DATA FOR PROCESSING START

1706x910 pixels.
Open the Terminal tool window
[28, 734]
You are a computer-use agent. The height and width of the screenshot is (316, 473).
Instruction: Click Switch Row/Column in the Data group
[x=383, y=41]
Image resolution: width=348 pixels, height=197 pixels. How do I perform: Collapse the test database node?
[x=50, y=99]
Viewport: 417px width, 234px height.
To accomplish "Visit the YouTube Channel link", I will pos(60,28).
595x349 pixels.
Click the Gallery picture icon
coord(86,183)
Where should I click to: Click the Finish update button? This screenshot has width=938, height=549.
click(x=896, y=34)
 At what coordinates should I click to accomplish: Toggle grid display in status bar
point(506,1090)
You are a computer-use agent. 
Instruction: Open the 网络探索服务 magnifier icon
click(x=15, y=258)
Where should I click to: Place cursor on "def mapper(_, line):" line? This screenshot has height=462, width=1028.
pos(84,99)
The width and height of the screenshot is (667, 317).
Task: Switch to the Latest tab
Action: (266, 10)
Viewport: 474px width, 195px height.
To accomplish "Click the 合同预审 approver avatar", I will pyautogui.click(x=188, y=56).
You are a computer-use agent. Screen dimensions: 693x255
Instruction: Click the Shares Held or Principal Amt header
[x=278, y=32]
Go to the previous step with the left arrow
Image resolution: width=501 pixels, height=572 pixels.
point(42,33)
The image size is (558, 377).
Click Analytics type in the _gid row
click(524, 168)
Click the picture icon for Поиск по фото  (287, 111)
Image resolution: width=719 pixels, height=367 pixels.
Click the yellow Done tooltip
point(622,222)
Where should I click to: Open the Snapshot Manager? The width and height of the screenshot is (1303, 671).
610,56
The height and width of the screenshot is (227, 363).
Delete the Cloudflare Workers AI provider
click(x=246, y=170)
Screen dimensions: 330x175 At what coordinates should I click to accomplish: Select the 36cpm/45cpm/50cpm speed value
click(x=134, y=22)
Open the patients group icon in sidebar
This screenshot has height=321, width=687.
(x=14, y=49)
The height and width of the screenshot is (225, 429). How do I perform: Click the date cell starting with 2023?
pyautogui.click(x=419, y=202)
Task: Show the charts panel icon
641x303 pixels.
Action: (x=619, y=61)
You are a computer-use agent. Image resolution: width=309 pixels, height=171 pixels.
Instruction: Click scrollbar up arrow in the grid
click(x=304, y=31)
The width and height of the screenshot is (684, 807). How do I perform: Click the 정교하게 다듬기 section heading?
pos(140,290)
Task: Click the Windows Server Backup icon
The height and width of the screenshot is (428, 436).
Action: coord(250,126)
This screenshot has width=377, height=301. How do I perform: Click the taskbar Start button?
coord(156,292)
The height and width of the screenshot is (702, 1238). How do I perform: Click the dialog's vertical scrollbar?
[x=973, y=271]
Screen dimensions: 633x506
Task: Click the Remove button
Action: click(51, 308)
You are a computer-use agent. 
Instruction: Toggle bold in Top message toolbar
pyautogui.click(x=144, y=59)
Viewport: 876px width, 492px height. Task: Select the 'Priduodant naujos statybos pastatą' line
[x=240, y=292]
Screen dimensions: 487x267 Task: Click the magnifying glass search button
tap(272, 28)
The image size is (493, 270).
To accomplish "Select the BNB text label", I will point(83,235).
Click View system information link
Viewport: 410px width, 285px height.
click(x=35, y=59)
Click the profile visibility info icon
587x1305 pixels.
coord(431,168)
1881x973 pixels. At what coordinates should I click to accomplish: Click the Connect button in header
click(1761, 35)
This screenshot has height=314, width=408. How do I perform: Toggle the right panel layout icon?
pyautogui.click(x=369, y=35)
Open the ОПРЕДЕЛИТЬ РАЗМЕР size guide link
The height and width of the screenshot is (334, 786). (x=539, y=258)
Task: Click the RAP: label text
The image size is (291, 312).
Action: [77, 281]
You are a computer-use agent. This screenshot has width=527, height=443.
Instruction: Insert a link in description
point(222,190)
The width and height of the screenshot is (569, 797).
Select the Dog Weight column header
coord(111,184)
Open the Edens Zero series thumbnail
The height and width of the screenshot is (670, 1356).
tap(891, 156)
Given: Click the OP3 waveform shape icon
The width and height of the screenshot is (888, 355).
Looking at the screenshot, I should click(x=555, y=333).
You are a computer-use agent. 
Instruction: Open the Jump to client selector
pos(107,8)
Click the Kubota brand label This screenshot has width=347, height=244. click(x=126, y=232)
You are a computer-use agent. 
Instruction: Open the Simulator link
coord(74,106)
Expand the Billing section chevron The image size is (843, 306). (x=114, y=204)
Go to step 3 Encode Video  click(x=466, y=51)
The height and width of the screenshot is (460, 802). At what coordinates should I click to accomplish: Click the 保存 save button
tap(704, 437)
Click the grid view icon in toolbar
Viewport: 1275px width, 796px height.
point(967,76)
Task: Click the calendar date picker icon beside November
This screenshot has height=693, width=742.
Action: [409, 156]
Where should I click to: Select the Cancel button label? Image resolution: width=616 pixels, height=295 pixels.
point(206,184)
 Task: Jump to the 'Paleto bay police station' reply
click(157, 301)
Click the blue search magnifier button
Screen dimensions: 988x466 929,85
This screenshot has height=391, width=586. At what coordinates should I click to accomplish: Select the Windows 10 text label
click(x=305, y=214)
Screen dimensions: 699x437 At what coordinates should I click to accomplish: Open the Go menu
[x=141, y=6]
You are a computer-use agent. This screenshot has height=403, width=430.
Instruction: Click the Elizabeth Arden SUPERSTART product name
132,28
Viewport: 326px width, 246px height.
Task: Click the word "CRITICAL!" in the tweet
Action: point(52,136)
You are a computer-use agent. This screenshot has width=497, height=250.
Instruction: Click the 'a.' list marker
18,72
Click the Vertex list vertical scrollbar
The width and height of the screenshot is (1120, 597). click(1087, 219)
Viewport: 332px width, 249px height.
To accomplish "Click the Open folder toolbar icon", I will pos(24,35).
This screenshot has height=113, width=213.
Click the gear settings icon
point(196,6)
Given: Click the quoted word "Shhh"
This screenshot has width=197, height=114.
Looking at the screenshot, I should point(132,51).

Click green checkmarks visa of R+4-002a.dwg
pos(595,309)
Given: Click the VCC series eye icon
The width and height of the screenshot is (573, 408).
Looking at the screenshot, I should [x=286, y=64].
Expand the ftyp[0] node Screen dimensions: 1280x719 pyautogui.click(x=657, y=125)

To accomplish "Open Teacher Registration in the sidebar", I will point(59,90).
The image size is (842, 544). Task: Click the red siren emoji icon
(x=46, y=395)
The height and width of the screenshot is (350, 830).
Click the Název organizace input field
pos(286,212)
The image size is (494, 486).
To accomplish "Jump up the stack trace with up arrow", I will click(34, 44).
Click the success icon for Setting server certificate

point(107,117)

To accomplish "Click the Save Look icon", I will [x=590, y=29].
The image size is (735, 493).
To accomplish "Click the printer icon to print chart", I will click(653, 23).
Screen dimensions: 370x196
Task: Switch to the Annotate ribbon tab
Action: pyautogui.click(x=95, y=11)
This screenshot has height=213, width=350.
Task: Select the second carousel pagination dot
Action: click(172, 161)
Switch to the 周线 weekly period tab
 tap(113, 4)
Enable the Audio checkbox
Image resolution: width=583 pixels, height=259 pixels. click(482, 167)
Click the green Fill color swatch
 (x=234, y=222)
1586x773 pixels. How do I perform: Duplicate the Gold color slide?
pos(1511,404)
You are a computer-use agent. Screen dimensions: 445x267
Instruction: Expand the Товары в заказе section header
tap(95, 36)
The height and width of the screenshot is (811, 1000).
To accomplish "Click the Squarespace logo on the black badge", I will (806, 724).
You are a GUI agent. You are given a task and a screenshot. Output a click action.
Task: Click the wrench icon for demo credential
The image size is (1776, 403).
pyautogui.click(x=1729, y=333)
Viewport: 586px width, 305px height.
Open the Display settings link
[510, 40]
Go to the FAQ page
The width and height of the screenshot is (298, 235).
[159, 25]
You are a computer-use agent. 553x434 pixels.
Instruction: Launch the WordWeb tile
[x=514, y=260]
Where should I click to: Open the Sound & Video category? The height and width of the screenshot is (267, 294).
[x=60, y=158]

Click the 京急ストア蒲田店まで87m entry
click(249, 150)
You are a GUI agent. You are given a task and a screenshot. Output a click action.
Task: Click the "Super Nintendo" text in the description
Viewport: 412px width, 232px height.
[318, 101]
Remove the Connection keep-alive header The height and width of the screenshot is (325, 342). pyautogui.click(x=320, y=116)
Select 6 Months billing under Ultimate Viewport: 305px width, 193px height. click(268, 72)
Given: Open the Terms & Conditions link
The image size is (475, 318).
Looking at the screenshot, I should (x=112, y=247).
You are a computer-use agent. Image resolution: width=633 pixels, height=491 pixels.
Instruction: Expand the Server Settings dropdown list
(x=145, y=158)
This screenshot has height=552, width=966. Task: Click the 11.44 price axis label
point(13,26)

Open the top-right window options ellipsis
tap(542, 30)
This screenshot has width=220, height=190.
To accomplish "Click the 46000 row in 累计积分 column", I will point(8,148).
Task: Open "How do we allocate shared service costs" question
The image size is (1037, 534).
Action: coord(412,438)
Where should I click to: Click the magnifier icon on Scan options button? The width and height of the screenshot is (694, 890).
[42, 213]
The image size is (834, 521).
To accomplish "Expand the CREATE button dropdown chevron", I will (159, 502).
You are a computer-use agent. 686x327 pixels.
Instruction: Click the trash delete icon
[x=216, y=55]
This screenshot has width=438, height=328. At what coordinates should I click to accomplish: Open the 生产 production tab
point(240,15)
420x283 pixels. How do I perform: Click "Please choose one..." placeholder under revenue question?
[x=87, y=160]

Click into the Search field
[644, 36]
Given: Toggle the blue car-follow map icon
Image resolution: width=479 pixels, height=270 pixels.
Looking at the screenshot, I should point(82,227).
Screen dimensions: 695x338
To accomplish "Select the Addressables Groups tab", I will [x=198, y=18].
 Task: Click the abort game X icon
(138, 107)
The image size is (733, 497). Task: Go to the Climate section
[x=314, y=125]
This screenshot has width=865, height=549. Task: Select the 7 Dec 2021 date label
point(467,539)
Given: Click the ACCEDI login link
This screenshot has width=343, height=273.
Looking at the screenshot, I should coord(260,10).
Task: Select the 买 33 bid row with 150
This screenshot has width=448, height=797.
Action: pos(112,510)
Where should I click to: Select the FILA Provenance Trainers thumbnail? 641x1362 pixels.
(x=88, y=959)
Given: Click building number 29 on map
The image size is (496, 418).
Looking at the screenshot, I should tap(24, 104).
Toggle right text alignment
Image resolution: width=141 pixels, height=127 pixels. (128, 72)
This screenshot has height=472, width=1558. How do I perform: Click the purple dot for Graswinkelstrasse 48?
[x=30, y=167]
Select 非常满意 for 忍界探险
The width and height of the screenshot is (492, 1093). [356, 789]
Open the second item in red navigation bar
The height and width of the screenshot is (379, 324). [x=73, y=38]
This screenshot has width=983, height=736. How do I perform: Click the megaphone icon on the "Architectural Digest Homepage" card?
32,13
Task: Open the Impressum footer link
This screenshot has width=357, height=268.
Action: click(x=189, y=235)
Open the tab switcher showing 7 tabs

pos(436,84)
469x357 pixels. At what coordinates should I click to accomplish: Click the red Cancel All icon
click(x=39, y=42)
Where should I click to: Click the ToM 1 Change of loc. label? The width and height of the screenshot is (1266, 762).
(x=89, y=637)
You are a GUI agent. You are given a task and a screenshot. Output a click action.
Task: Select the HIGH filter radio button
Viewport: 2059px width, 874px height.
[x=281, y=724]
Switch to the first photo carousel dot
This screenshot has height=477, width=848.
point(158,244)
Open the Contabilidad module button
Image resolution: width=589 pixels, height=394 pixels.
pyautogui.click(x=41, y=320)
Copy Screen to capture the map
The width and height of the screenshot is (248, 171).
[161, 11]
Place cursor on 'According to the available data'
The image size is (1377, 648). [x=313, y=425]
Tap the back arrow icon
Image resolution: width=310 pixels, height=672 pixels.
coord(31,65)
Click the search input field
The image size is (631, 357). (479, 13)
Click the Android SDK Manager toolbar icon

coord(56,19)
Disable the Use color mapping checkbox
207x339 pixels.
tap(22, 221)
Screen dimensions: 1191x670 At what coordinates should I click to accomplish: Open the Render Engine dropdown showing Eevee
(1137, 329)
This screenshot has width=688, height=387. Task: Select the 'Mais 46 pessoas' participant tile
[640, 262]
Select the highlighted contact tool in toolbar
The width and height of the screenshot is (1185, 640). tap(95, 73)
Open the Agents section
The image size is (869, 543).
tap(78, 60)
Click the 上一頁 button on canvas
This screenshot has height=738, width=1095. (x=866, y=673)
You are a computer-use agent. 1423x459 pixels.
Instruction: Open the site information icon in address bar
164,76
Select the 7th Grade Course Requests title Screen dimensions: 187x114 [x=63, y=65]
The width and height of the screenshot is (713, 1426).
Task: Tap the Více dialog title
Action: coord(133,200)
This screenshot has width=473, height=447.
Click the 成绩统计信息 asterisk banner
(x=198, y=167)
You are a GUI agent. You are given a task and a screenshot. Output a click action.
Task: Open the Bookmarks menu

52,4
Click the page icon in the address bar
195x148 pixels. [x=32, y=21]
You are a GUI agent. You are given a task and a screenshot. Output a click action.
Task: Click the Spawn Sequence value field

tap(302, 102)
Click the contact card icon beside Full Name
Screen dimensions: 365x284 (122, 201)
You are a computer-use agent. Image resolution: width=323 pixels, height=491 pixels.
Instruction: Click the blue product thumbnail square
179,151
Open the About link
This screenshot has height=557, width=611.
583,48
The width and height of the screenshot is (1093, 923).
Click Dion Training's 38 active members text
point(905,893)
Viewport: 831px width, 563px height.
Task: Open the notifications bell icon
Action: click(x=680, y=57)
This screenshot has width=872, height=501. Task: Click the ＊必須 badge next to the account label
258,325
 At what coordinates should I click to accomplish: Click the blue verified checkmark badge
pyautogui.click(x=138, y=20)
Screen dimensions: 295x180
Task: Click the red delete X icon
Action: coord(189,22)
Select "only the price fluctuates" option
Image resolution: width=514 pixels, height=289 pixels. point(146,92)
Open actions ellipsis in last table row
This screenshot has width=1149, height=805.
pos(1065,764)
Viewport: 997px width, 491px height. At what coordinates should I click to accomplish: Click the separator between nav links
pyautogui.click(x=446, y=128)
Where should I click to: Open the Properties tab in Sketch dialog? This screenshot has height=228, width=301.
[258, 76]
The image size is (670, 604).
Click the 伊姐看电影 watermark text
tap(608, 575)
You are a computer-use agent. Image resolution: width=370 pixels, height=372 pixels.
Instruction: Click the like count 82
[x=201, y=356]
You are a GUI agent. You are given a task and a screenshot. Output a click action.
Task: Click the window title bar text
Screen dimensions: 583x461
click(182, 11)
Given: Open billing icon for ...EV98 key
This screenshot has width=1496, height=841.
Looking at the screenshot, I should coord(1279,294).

DATA FOR PROCESSING END

> **WHAT THIS TASK INVOLVES**
In the entries above, restate word for word the lines between the one holding "The height and width of the screenshot is (811, 1000)." and the one holding "Task: Click the wrench", inclusive, and nothing besides.

> **REPLY TO THE EXERCISE**
The height and width of the screenshot is (811, 1000).
To accomplish "Click the Squarespace logo on the black badge", I will (806, 724).
You are a GUI agent. You are given a task and a screenshot. Output a click action.
Task: Click the wrench icon for demo credential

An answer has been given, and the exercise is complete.